Animation? Encoding time series data
The data that we are working with this semester is Google Trends data which is time series data. It seems to me that there is huge interest in creating more appropriate ways to represent this data in an informative and visually appealing way.
Naturally, I wanted to get in on the hype. I decided to play around with the gganimate
library to visualize the spike in searches for Picasso after one of his paintings auctioned for an astonishing price. There was another peak where there was a documentary released about his life. This is two dimensional data so the most appropriate way to represent this data according to what we learned about visual hierarchy is to encode by position or length. However, I wanted to generate an animation with the size of points as the search interest and the time being represented as time in an animation. Huge shout out to the community of developers that make these R packages for users like me (https://www.google.com/search?q=intall+gganimate&oq=intall+gganimate&aqs=chrome..69i57j0l5.3769j1j4&sourceid=chrome&ie=UTF-8)
gganimate
is still in development so there were lots of kinks to iron out. but I represented my search data in a format that ggplot can interpret.

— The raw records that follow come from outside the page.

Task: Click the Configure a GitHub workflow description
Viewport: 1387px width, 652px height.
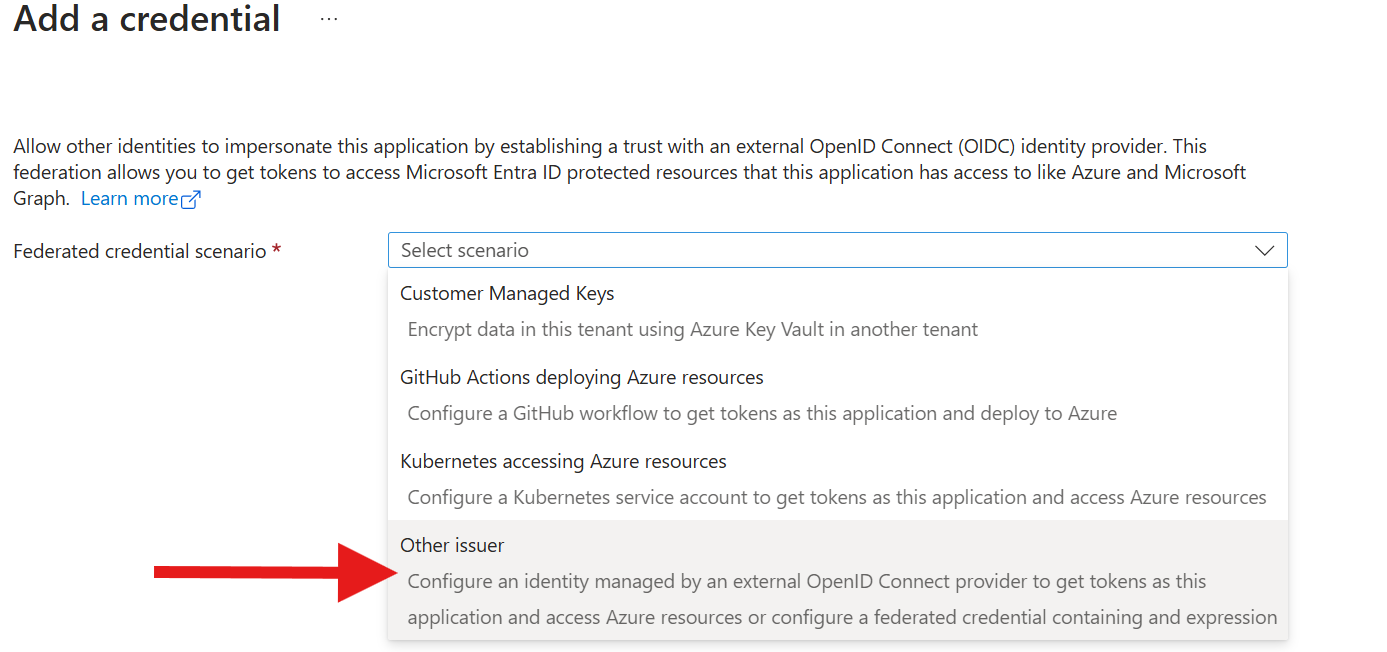Action: click(762, 413)
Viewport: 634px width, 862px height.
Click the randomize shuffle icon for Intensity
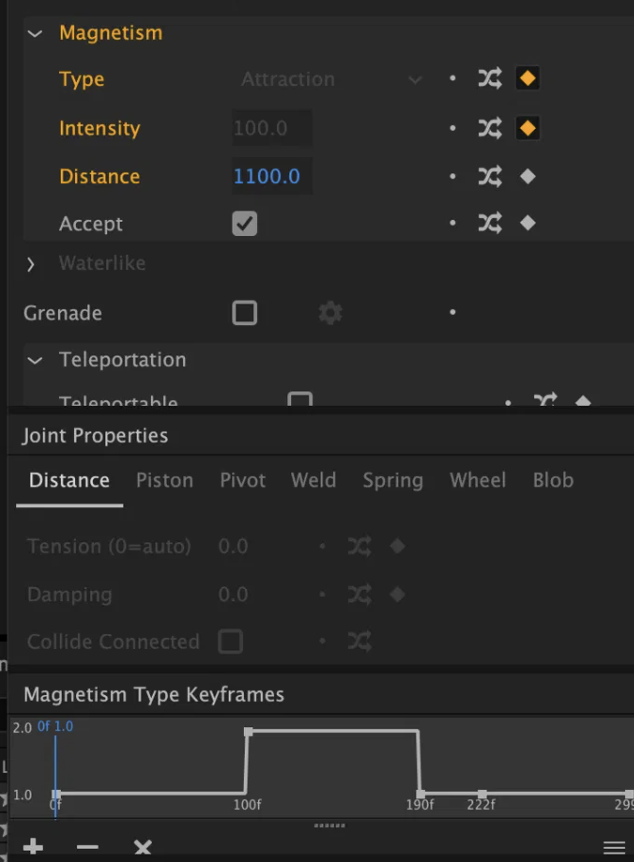489,128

Here is the block of code that I used to generate the visualization.
# install.packages('devtools')
install.packages("ggplot2")
devtools::install_github('thomasp85/gganimate')
install.packages("gifski")
install.packages("knitr")
# Generates the
plot <- ggplot(df, aes(y,y,size = Pablo)) + geom_point() + transition_time(Week) + ease_aes('linear')
animate(plot, renderer = gifski_renderer(file = tempfile(fileext = ".gif"), loop = TRUE, width = NULL, height = NULL))
anim_save(file = "~/plot.gif")
Here was the output!
I don’t think that this is, as is, is appropriate to visualize the peaks in search interest but with some user interactivity, there might be a way to add some life into time-series data. Another design decision that would be wise is to indicate the peaks with a silhouette overlay of the circle when it is at its maximum size - this will allow the user to compare the current value in the time-series to a significant event indicated by the silhouette and an annotation layer.